=== Job ===
Rewrite the lines from the first one through the line that has "Looking at the", putting "menu" in place of "dropdown" and leaving everything else the same. Leave the pictures out.

=== Supplied records ===
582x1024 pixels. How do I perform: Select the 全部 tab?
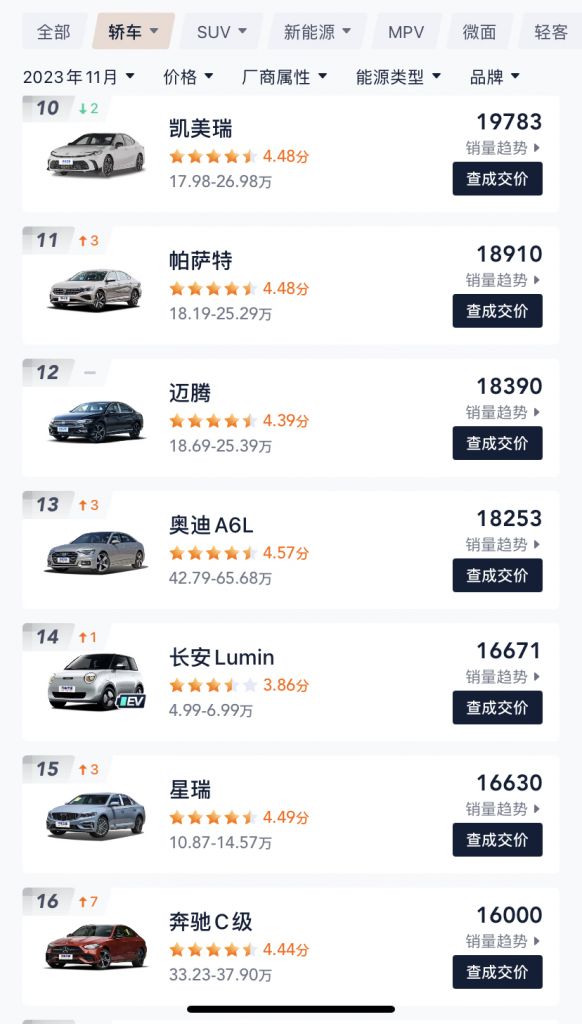click(x=55, y=31)
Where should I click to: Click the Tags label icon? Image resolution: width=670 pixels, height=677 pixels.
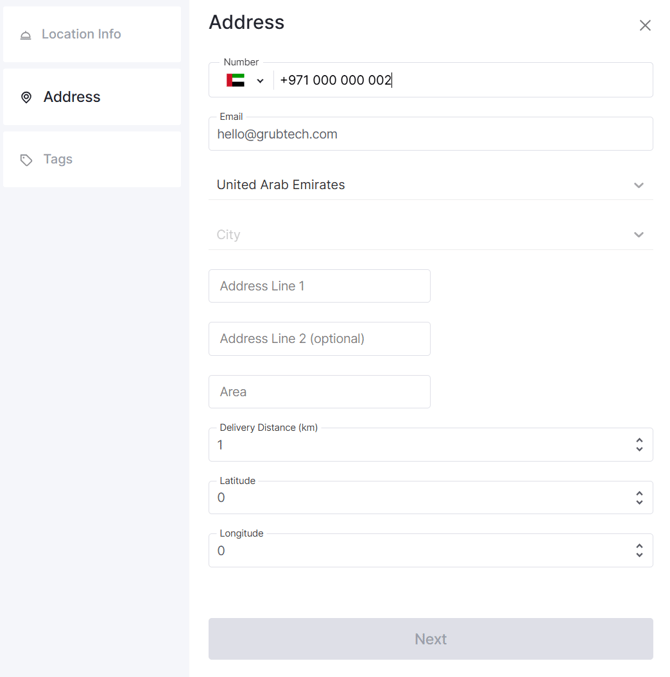coord(26,160)
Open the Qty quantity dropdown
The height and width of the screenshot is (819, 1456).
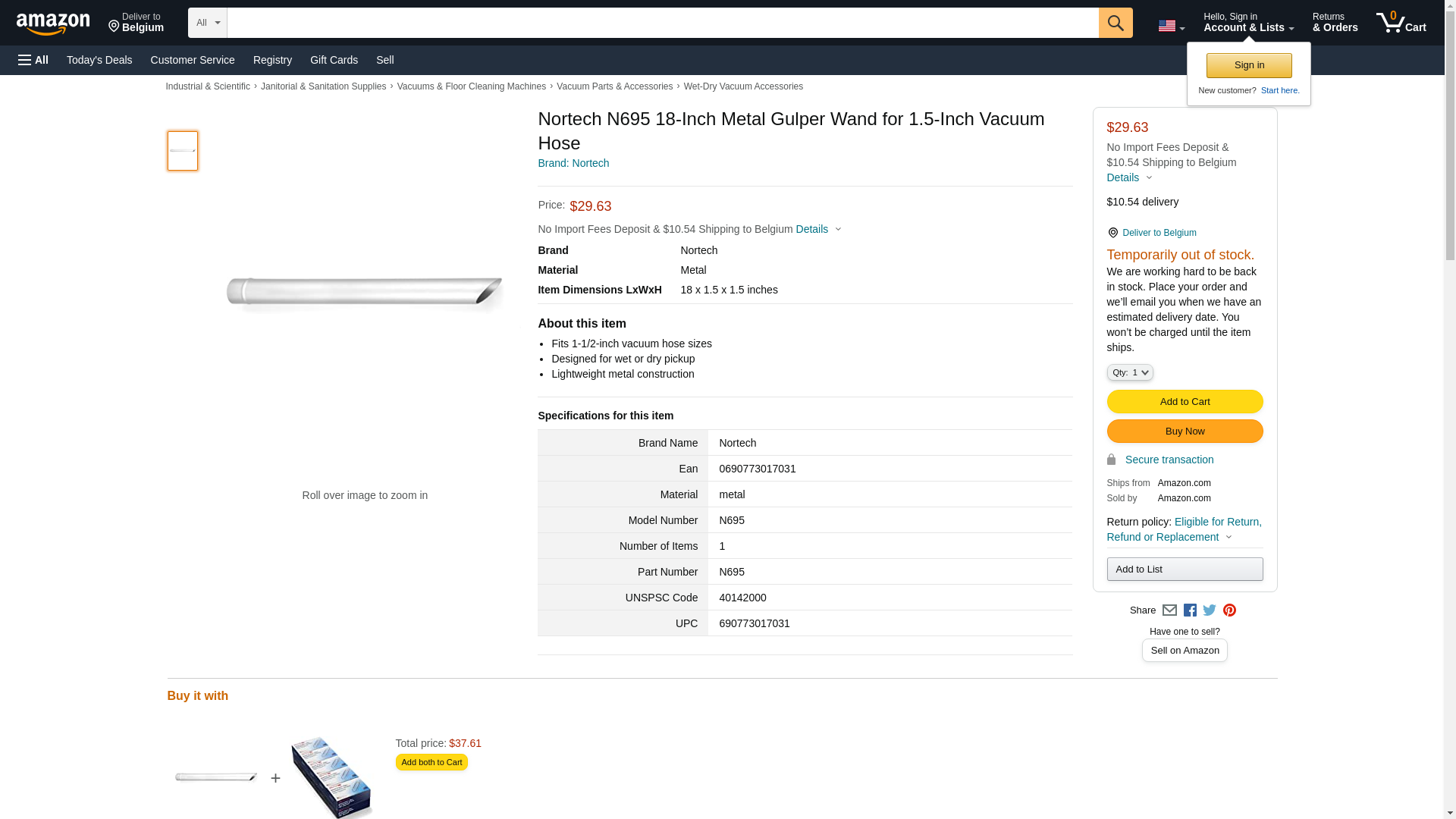coord(1129,372)
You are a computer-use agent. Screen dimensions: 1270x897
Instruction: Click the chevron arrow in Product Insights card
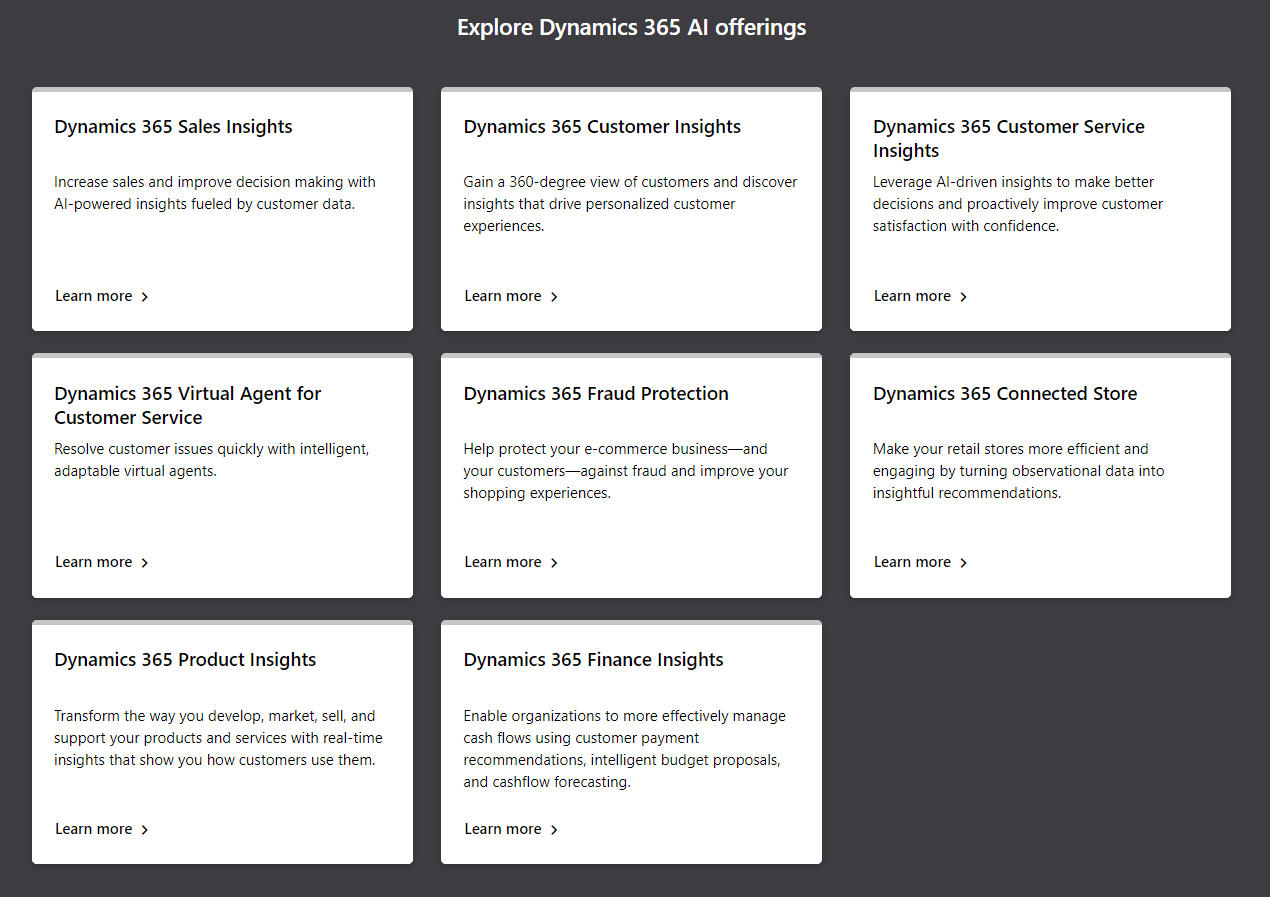coord(145,830)
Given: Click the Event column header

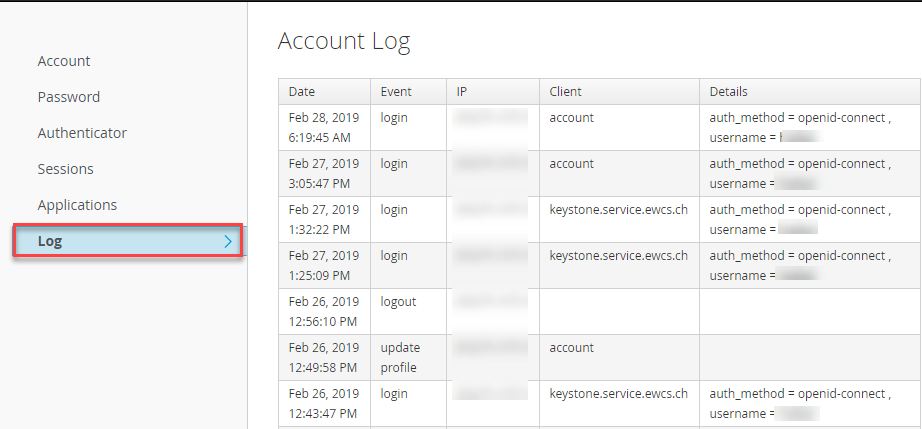Looking at the screenshot, I should point(396,92).
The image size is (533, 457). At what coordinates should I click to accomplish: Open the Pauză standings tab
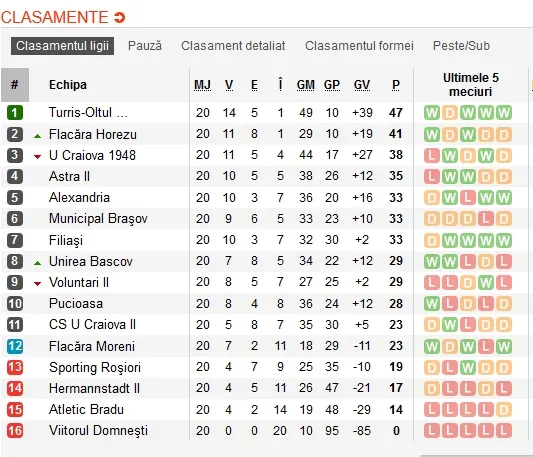pos(145,46)
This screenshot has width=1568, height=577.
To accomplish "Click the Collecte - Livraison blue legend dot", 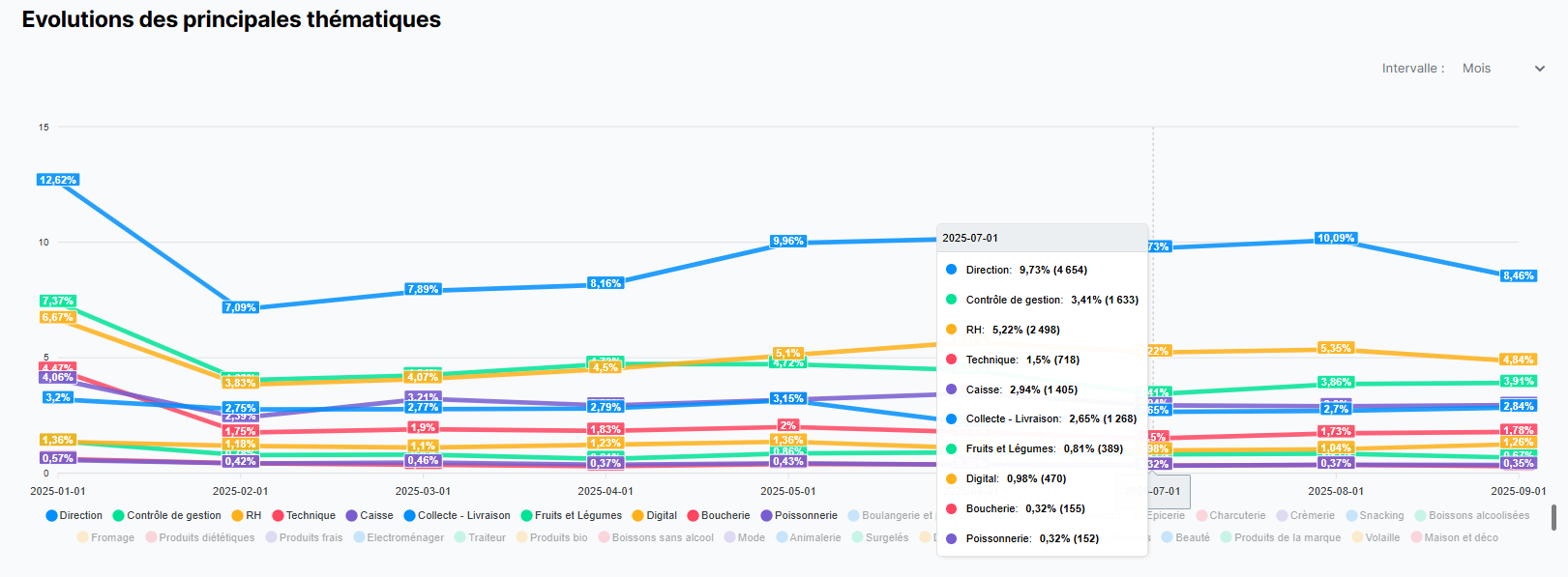I will (x=409, y=516).
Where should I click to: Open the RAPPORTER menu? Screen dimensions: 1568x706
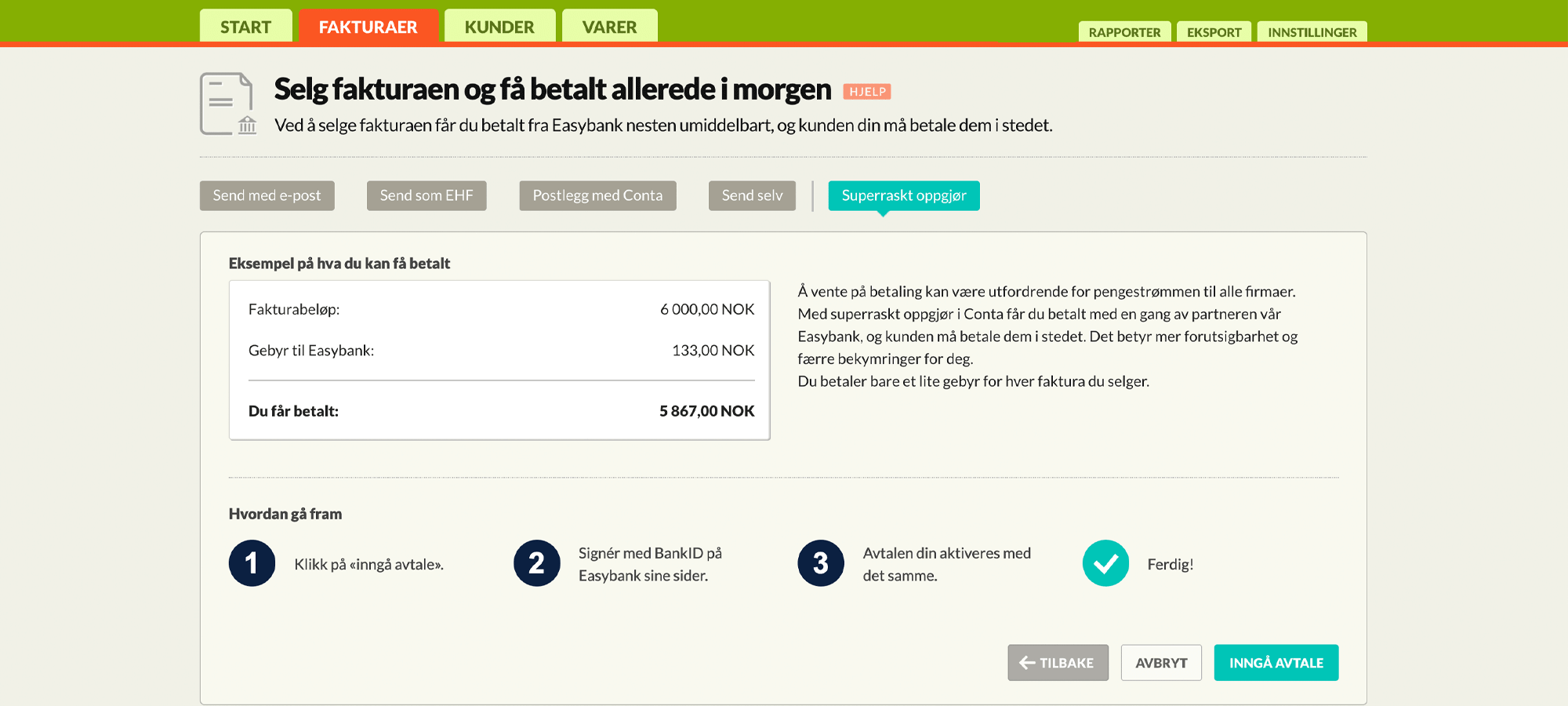1124,32
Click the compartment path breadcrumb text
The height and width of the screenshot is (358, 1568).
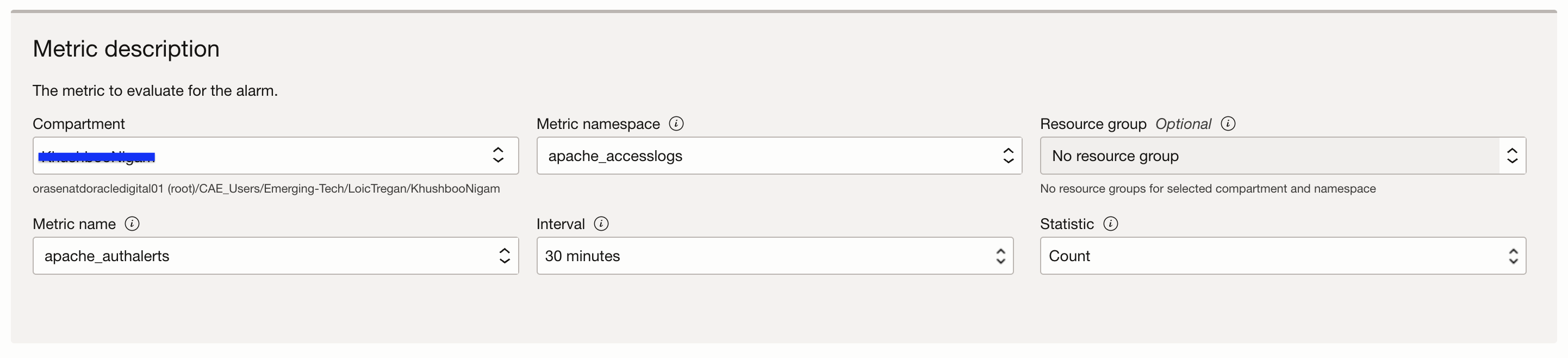tap(266, 188)
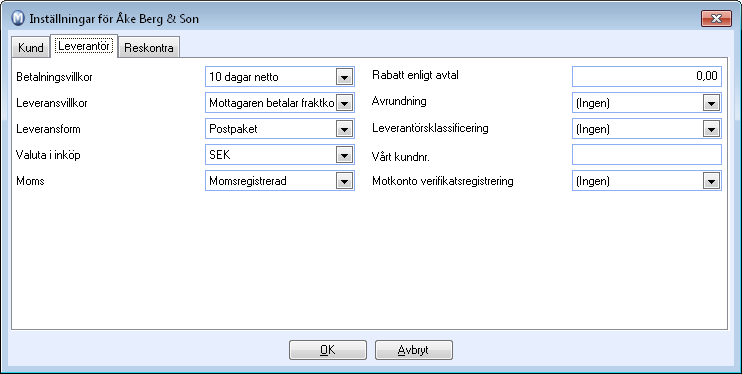Select the Leverantör tab
The width and height of the screenshot is (742, 374).
click(x=84, y=46)
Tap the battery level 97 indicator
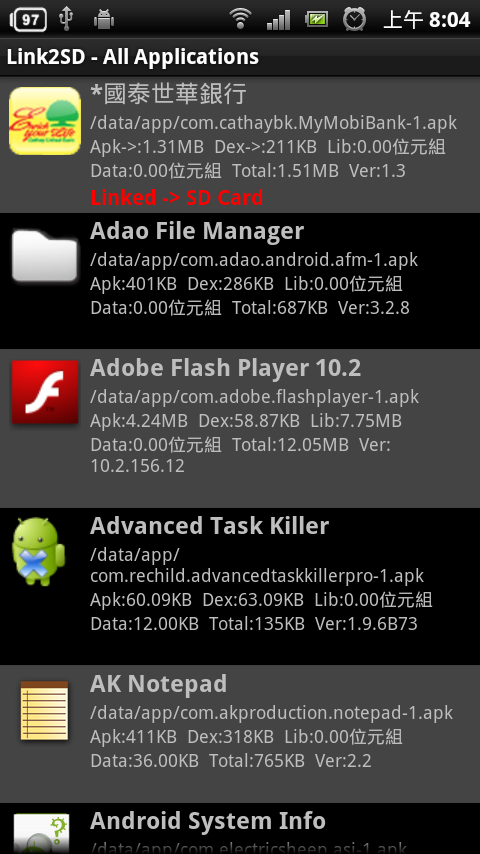Viewport: 480px width, 854px height. 28,20
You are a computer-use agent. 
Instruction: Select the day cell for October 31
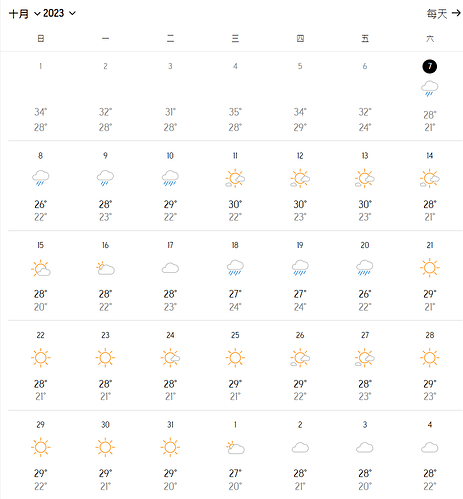click(x=170, y=455)
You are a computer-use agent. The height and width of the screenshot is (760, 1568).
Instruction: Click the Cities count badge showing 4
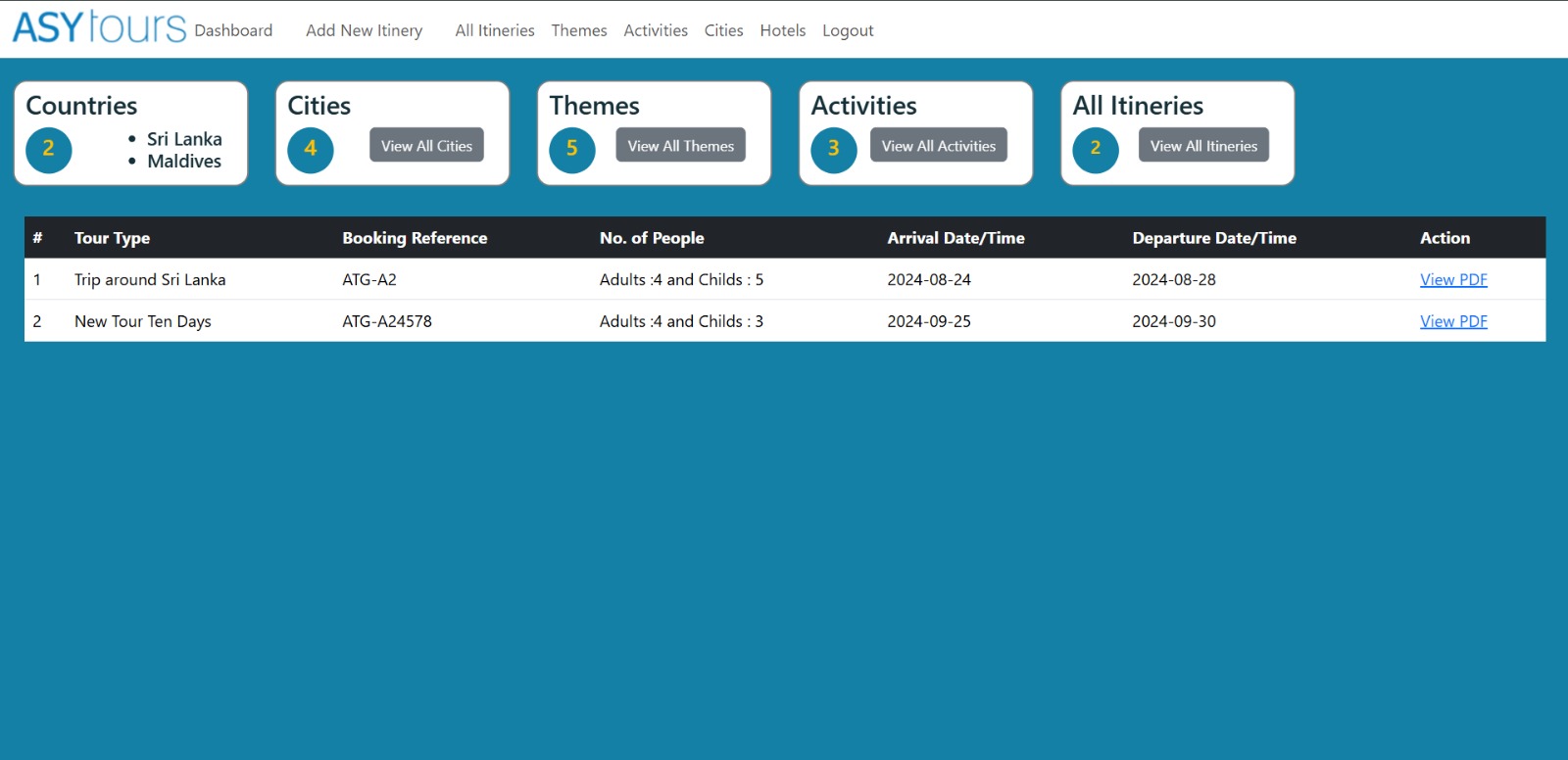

=== Answer ===
582x1024 pixels. How do I perform: Select the 全部 tab?
click(x=55, y=31)
Where should I click to: Click the Tags label icon? Image resolution: width=670 pixels, height=677 pixels.
coord(26,160)
Open the Qty quantity menu
The height and width of the screenshot is (819, 1456).
coord(1129,372)
You are a computer-use agent. Screen dimensions: 1270x897
Instruction: Click the chevron arrow in Product Insights card
coord(145,830)
Given: Click the Event column header

Looking at the screenshot, I should point(396,92).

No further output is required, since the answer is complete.